**BRIEF**. Locate each line in the data below that contains the word "what", and copy those lines. Matching is case-sensitive.

**EXCERPTED DATA**.
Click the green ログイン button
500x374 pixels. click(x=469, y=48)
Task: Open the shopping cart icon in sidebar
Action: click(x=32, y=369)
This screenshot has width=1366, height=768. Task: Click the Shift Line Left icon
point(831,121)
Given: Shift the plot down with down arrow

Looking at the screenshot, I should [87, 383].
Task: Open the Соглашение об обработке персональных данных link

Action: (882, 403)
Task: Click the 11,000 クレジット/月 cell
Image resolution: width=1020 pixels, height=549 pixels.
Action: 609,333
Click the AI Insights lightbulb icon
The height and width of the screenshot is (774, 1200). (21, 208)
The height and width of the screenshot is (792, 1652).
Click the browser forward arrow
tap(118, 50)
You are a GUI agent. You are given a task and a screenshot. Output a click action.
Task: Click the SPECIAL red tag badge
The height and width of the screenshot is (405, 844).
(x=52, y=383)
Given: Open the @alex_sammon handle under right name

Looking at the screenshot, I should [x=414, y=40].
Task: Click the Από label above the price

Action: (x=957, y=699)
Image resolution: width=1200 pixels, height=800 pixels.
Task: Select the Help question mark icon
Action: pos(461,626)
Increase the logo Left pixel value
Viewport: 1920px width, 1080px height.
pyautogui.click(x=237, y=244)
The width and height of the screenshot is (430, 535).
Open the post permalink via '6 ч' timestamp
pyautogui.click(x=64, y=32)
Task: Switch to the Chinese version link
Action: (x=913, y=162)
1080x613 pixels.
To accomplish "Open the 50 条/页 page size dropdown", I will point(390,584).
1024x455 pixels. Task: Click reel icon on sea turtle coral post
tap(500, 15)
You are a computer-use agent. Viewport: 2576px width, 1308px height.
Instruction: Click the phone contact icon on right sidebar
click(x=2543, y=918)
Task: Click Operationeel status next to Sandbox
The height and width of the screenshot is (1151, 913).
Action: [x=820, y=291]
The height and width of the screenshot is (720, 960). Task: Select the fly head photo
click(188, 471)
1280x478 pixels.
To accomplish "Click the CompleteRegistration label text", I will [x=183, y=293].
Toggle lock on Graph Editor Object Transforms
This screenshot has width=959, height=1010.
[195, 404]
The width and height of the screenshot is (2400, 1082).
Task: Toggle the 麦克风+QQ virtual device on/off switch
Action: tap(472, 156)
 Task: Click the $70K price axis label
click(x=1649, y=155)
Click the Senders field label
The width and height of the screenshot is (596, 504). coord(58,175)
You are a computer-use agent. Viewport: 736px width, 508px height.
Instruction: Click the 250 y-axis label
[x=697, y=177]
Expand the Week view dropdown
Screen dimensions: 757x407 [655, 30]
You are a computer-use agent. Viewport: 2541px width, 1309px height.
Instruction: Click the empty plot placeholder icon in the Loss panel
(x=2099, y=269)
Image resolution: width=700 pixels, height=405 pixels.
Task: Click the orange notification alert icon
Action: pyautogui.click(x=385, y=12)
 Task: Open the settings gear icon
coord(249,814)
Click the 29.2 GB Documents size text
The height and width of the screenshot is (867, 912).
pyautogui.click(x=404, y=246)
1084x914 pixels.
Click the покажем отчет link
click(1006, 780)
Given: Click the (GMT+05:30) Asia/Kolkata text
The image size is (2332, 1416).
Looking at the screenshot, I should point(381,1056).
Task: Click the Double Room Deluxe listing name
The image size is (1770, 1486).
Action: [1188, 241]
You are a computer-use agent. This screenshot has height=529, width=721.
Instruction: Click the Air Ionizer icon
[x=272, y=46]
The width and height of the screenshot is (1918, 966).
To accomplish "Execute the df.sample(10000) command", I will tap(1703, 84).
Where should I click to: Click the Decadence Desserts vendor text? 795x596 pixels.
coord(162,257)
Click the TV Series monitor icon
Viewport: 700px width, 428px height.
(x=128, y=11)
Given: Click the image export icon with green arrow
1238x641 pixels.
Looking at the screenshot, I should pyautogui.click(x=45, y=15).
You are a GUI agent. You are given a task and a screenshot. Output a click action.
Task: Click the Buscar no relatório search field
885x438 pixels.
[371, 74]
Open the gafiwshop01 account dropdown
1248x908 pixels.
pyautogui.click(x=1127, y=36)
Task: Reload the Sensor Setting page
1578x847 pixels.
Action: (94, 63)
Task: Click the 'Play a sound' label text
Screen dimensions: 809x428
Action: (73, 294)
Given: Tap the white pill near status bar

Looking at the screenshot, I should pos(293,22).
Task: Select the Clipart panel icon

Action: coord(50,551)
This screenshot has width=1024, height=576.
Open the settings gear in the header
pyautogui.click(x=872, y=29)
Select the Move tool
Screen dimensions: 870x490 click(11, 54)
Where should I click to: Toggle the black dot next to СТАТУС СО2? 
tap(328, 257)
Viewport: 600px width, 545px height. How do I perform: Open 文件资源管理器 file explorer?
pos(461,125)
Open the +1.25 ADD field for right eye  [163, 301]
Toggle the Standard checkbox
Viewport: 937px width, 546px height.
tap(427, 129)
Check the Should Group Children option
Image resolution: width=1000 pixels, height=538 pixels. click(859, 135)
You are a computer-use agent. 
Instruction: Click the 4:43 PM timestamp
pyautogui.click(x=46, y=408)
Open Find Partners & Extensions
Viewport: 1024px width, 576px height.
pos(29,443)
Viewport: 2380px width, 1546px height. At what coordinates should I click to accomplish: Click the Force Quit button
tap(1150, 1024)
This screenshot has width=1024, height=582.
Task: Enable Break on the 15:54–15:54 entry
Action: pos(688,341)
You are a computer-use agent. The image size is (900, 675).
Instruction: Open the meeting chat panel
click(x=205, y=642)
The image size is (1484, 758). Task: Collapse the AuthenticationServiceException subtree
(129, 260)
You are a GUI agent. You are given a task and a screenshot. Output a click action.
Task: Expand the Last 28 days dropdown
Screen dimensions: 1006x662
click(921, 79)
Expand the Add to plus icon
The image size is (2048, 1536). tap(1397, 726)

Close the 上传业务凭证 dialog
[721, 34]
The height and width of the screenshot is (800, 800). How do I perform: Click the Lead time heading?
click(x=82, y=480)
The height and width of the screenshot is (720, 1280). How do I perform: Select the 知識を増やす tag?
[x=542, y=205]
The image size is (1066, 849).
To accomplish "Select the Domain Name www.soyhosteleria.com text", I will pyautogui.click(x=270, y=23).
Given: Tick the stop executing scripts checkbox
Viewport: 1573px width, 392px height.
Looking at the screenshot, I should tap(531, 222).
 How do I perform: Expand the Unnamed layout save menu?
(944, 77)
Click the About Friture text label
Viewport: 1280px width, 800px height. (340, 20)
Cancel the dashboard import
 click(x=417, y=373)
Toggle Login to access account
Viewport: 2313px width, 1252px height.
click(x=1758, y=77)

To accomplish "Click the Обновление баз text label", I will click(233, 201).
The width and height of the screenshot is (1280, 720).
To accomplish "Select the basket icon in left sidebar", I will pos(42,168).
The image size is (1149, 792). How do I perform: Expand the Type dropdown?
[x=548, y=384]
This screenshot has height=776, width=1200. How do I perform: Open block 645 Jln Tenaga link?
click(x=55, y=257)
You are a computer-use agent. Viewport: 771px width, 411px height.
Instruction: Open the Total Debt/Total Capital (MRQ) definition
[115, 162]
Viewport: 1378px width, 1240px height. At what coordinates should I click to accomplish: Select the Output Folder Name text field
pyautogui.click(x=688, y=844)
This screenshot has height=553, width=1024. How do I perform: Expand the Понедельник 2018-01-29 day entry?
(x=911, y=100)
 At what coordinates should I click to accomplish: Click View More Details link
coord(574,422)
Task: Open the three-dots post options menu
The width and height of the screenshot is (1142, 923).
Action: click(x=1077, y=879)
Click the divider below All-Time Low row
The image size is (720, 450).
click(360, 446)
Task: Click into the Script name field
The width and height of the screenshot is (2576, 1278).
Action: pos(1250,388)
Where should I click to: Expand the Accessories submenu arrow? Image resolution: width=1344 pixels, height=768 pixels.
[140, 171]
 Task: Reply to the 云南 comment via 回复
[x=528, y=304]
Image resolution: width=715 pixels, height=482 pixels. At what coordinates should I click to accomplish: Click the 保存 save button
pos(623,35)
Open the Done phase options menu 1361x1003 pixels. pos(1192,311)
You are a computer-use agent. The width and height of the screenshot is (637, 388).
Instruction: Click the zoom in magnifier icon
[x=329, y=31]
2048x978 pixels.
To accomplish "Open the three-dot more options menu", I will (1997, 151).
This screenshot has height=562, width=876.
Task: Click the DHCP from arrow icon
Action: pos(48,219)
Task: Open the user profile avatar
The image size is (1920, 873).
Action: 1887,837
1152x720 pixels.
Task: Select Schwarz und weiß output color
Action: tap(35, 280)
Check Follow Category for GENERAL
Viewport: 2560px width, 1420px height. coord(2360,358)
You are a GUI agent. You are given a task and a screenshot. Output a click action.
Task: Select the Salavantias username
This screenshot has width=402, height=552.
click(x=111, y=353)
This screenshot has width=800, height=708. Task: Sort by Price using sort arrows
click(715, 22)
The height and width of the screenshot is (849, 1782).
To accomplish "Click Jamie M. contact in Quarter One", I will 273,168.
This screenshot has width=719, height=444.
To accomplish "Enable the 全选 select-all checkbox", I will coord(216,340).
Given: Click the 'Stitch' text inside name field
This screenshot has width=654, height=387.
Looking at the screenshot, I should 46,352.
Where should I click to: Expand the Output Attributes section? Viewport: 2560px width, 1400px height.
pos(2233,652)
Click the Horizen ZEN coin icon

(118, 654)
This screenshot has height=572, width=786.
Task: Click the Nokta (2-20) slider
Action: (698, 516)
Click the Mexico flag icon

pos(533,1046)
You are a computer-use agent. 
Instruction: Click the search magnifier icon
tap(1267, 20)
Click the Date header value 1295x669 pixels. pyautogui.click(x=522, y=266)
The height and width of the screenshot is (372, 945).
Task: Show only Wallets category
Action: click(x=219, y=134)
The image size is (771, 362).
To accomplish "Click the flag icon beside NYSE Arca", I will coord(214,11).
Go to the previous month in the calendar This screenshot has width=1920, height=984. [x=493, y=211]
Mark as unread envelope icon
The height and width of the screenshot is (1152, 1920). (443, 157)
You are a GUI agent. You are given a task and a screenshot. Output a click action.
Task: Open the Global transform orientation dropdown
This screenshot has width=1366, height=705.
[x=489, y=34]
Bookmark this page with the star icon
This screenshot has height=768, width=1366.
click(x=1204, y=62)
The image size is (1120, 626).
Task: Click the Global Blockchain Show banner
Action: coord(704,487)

**FINAL RESULT**.
Viewport: 2380px width, 1546px height. At what coordinates should I click to accomplish: Click the Force Quit button
Viewport: 1378px width, 1240px height. At what coordinates should I click to accomplish: Select the Output Folder Name text field
 At what coordinates should I click to accomplish: Click View More Details link
Image resolution: width=715 pixels, height=482 pixels. At what coordinates should I click to accomplish: Click the 保存 save button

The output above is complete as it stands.